Putting variants into practice: ClinGen, ClinVar, and the challenge of interpreting genetics in the clinic

While efforts to standardize how genetic variants are interpreted for patient care have come a long way in the last five years, they still have far to go.

Susanna M. Hamilton, Broad Communications
Credit: Susanna M. Hamilton, Broad Communications

Detecting genetic variants has never been easier, thanks to cheaper, faster sequencing and constant improvements in analytical methods. And as more people have their genomes sequenced, researchers are finding variants by the millions. The 1000 Genomes Project (one of the first efforts to document the scope of human genetic variation), for instance, identified more than 88 million variants across the human genome.

Interpreting a variant's impact, however, and how it contributes to a trait or disease remains a challenge, especially in the clinic. Testing laboratories sometimes disagree in how they interpret genetic findings, with one flagging a gene variant as "likely pathogenic," and another calling it "uncertain." This stems from a historic lack of standards for interpreting variants' effects, and of consensus around what those standards might entail.

In recent years, researchers and clinicians behind two National Institutes of Health-funded efforts, the Clinical Genome Resource (ClinGen, a resource for defining genes and variants' clinical relevance) and ClinVar (a public archive of variant association reports), have worked together to develop resources that geneticists and genetic counselors can use to interpret a patient's results, and to contribute new findings as well.

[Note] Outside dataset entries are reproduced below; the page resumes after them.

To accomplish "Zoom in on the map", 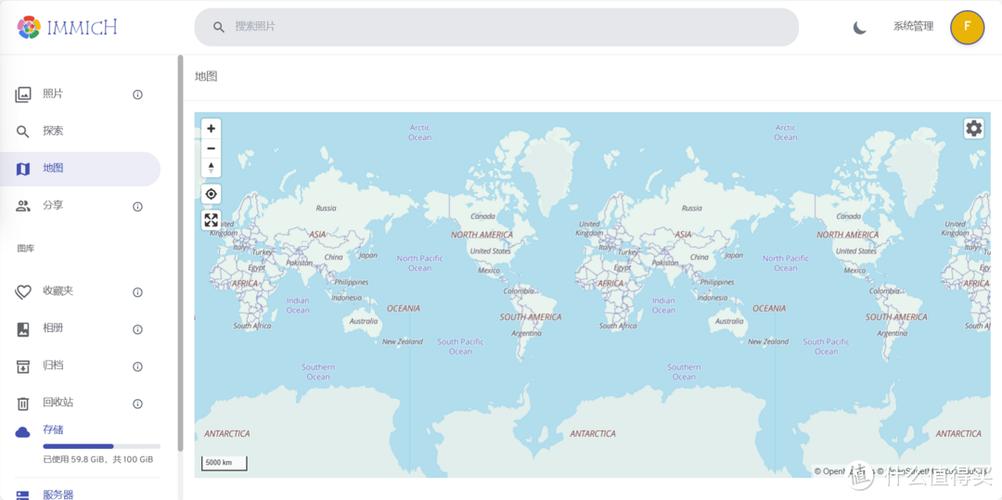I will (x=211, y=129).
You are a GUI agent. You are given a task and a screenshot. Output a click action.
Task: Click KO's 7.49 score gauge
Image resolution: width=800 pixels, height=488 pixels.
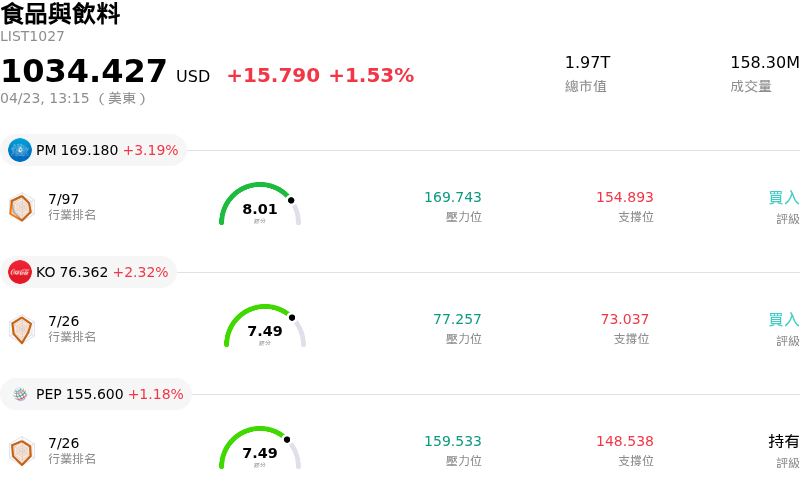265,327
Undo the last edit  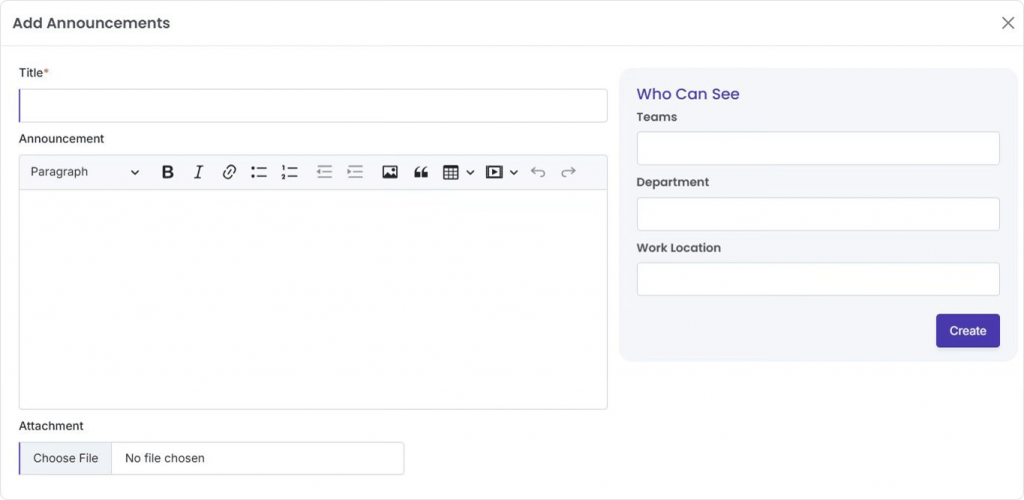pyautogui.click(x=538, y=172)
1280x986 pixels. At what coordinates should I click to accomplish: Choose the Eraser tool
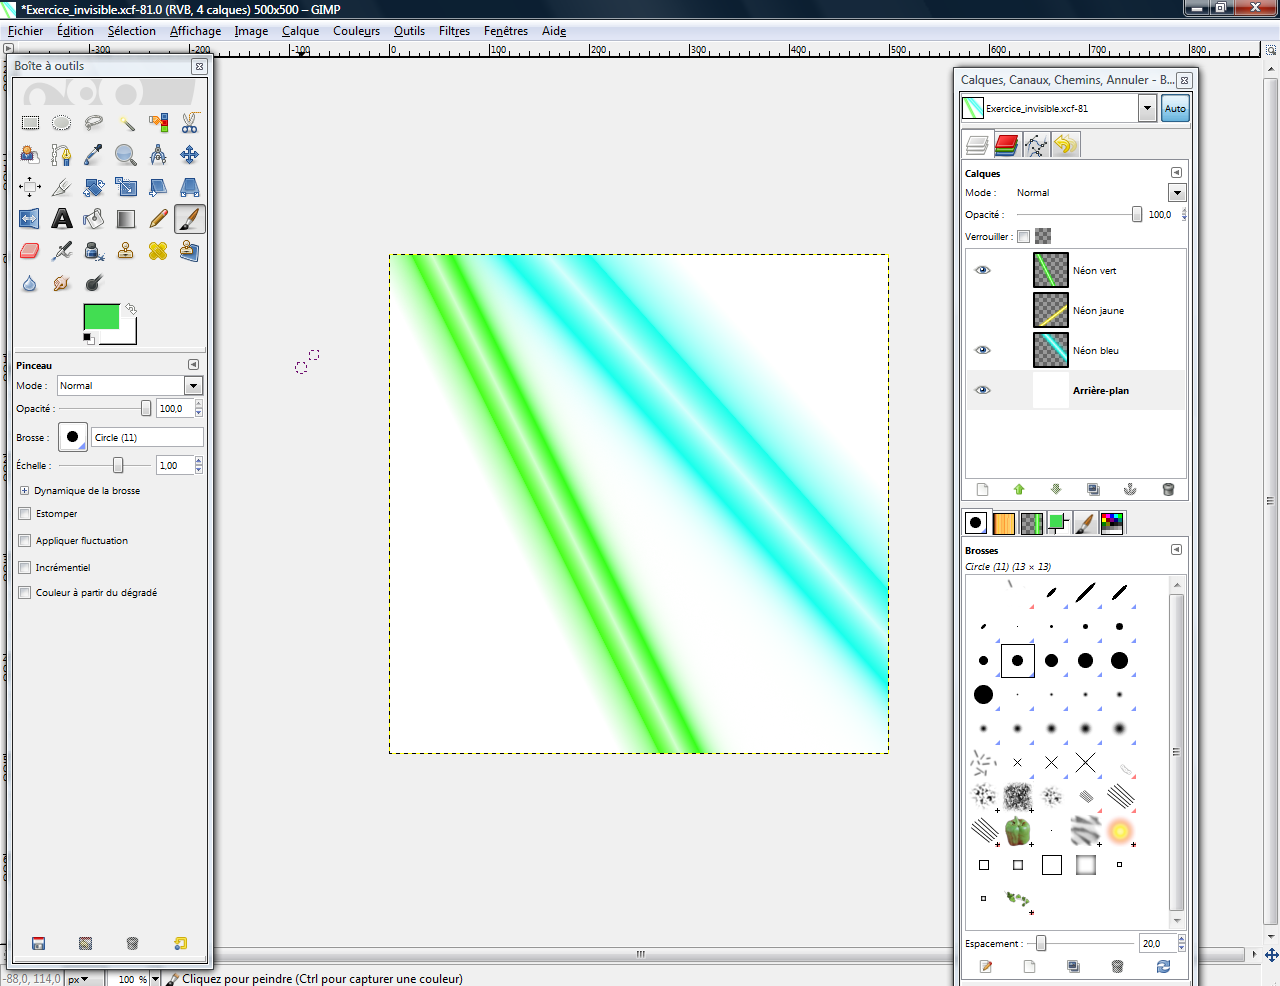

ClinGen has also worked to create and rally the community behind consensus standards for interpreting variants, and to help resolve conflicting interpretations of data. And working with organizations like the Global Alliance for Genomics and Health (GA4GH), ClinGen has developed standards and policies for sharing data around the world while protecting individuals' privacy.

ClinGen and ClinVar collaborators recently published 25 papers in a special issue of Human Mutation outlining both projects' progress over the last five years. Institute member Heidi Rehm — who leads the ClinGen team at the Broad and serves as medical director of the institute's Clinical Research Sequencing Platform and co-director of the Broad Center for Mendelian Genomics — was an editor of the special issue and corresponding author on an accompanying editorial. She talked to the BroadMinded Blog about the two efforts' impacts to date, how far variant interpretation has come, and what she thinks the future holds.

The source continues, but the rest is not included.